- [TASK 1]:
In the article on Douglas Feith's talk at Duke, in which years did he serve as under secretary of defense for policy?
- [TASK 2]:
List every organization that the article on Douglas Feith's talk at Duke names as having invited him or co-sponsored the event.
- [TASK 3]:
Extend the article on Douglas Feith's talk at Duke with a few more paragraphs, picking up after its final sentence.

- [TEXT BLOCK]:
Feith expounds on Bush presidency

Douglas Feith, former under secretary of defense for policy under George W. Bush, breaks down the intricacies of creating new federal policies in the aftermath of the September 11th attacks Tuesday at the School of Law.
Douglas Feith, former under secretary of defense for policy under George W. Bush, breaks down the intricacies of creating new federal policies in the aftermath of the September 11th attacks Tuesday at the School of Law.

Take some accounts of the inner workings of the Bush White House with a grain of salt.

That was Douglas Feith’s message to students in his speech at Duke Tuesday as he defended his record as an architect of the Iraq War. Feith, who served as under secretary of defense for policy under President George W. Bush from 2001 to 2005, spoke at the School of Law about his time in the White House. He was invited to the University by Duke’s chapter of The Federalist Society for Law and Public Policy Studies. The Duke University Program in American Grand Strategy and the American Constitution Society co-sponsored the event.

- [SUPPLIED MATERIAL]:

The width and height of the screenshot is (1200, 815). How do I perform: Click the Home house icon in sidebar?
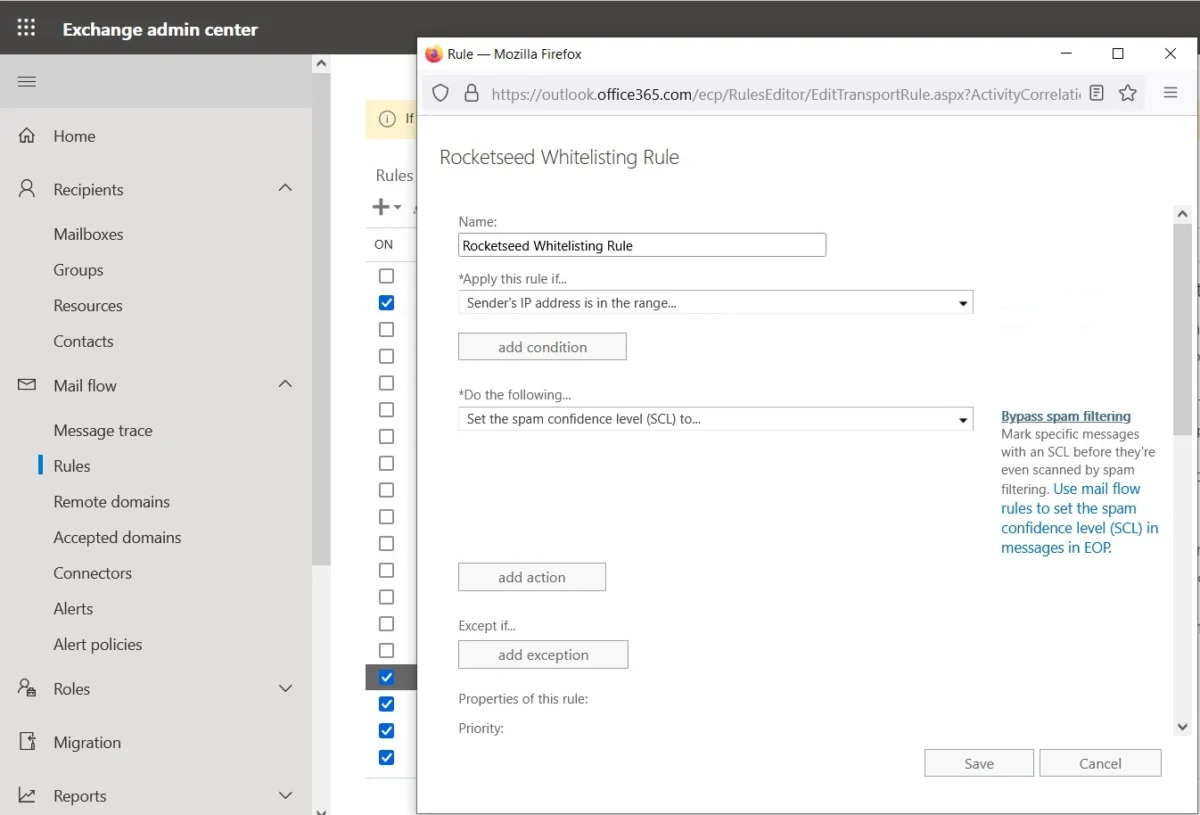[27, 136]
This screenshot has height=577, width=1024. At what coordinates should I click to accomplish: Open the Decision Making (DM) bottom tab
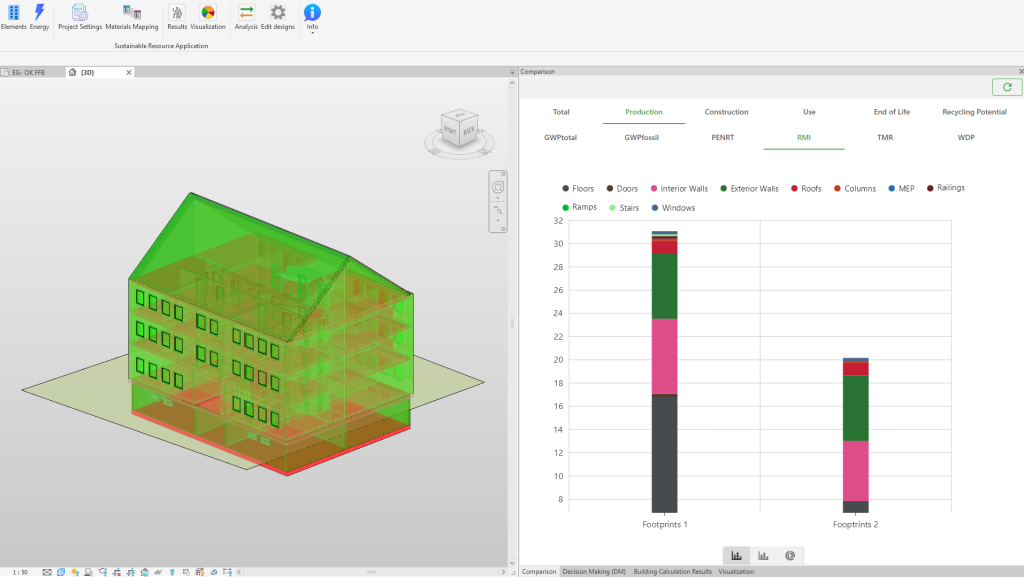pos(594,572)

- [EXPECTED ANSWER 1]:
He served from 2001 to 2005.

- [EXPECTED ANSWER 2]:
- Duke's chapter of The Federalist Society for Law and Public Policy Studies
- The Duke University Program in American Grand Strategy
- The American Constitution Society

- [EXPECTED ANSWER 3]:
In his remarks titled “Setting the Record Straight: Legal and Strategic Thoughts on the War on Terrorism,” Feith explained the complex policy challenges involved in balancing public safety and civil liberties after the Sept. 11, 2001 terrorist attacks.

Feith said many of the restrictions limiting personal freedoms imposed by the Bush administration after 9/11—from increased airport security to waterboarding—were necessary to protect the nation’s fundamental liberty. These restrictions ensured that another attack—and subsequent increased trade-offs between freedom and security—would not happen, he said.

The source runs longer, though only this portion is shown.